The Scale of the Challenge
The numbers are staggering. To return atmospheric CO₂ levels to their 1988 concentration of 350 parts per million – considered the safe threshold by climate scientists – approximately 400 billion tons of carbon must be removed from the atmosphere. That’s equivalent to about 1,500 billion tons of CO₂.
Current approaches to carbon capture and storage often focus on underground injection, but this method faces significant challenges including potential leakage risks and limited suitable locations. The Empa team’s proposal offers a different path: transforming captured CO₂ into solid materials that could be used in construction.
From Air to Concrete: A New Carbon Cycle
The process would begin with using renewable energy to capture CO₂ from the air and convert it into basic chemicals like methane or methanol.
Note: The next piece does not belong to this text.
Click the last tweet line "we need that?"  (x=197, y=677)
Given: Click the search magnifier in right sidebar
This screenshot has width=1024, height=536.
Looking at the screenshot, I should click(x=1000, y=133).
These would then be transformed into solid carbon materials that could be incorporated into concrete as aggregates – the sand and gravel components that make up about 70% of concrete’s volume.
The researchers have identified two promising approaches. The first involves creating porous carbon aggregates that could replace up to 10% of conventional concrete materials. The second, more ambitious option would use silicon carbide (SiC), a extremely hard material containing 30% carbon by mass, which could potentially replace all traditional aggregates in concrete.
Timeline to Carbon Neutrality
According to the team’s calculations, if implemented at scale after 2050, this approach could bind about 10 gigatons of carbon annually. Under the most optimistic scenario, using primarily silicon carbide aggregates, the excess atmospheric carbon could be removed within about 50 years.
“Silicon carbide offers enormous advantages, as it binds carbon practically forever and has excellent mechanical properties,” Lura notes. “However, its production is extremely energy-intensive and represents one of the greatest challenges, both in terms of cost-effectiveness and sustainable implementation.”
Economic Opportunities
Unlike traditional carbon capture and storage, which represents purely a cost, this approach could generate economic value. The captured carbon could be used to produce various high-value materials, from polymers to carbon fibers and nanotubes, potentially helping to offset the costs of carbon removal.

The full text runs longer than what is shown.